Pas du tout, et très au contraire : on est entré dans le mode automatisé du changement de peuple. Le remplacisme global est au pouvoir et il procède selon un mode de gouvernement que j’ai appelé, par opposition à la démocratie directe, la « davocratie » directe – le gouvernement par Davos -, sans intermédiaire. Les grands argentiers du monde, ceux qui se réunissent une fois l’an à Davos, ont constaté qu’ils étaient désormais assez forts pour gérer directement le parc humain, en se passant de la caste politique, qui représentait pour eux une perte de temps et d’argent. La France est un modèle, à cet égard – le macronisme supprime le microcosme : renvoi à leurs études de toutes les grandes figures de la vie politique depuis trente ans, les Sarkozy, les Hollande, les Juppé, voire les Marine Le Pen ; constitution d’un gouvernement de second couteaux ; remplacement de la représentation nationale par une cargaison de zombies à peine alphabètes qui doivent tout au pouvoir et sont bien résolus à ne lui faire ni ombre ni peine. On vient à bout des pouvoirs locaux en les mettant au pain sec et à l’eau, en organisant leur ruine, même. Surtout, surtout, on pulvérise les partis politiques : des trois dont les Français croyaient il y a encore un an qu’ils avaient en main le destin de la nation, pas un ne tient encore sur ses jambes aujourd’hui. Le changement de peuple avait déjà échappé au peuple, voici qu’il échappe à ses élus. Il est géré par des machines, ou par des hommes au cœur de machine.

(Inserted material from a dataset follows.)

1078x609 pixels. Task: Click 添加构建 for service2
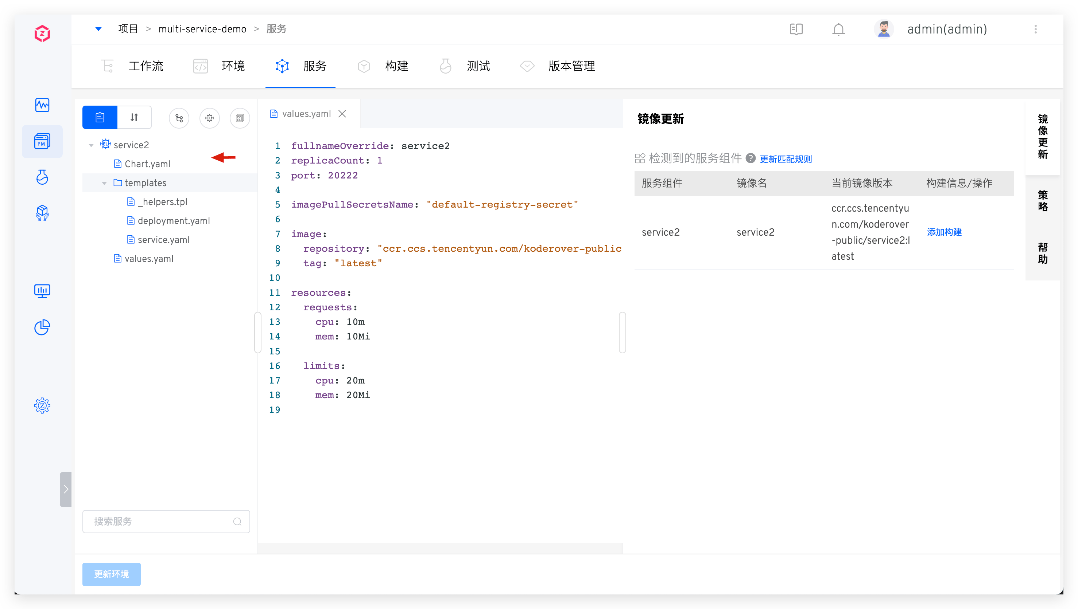[944, 232]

Entre remplacistes et anti-remplacistes, macroniens et identitaires, on en arrive ainsi, sur un point unique, à une étrange convergence, due à une coïncidence, ou à la rigueur extrême de l’opposition : les deux parties sont d’accord pour sortir de la politique, laquelle d’ailleurs suppose un peuple, et il n’y a pratiquement plus de peuple. Les remplacistes et Macron sortent de la politique par l’économie, par la finance, par la gestion d’entreprise, par The Principles of Scientific Management, qui est à la fois leur Das Kapital et leur Mein Kempf, presque aussi terrifiant (« Dans le passé, l’homme était premier, écrit froidement Taylor ; à l’avenir, c’est le système qui doit être premier »). Les anti-remplacistes et moi, si j’ose dire, voulons sortir de la politique par l’Histoire, ou par l’ontologie.

En effet, quand la seule question sérieuse qui se pose est celle de la survie d’un peuple et d’une civilisation, ce n’est pas de la politique, cela : c’est de l’Histoire. De Gaulle à Londres, ce n’était pas de la politique, mais de l’Histoire. C’est pourquoi Karim Ouchikh et moi, à Colombey-les-Deux-Églises, le 9 novembre, jour anniversaire de la mort du Général, et près de sa tombe, avons crée un Conseil national de la résistance européenne, que nous comptons constituer et élargir par cooptation. Mais c’est un autre sujet, cet entretien est déjà trop long, je vous en parlerai une autre fois, si vous m’en donnez l’occasion.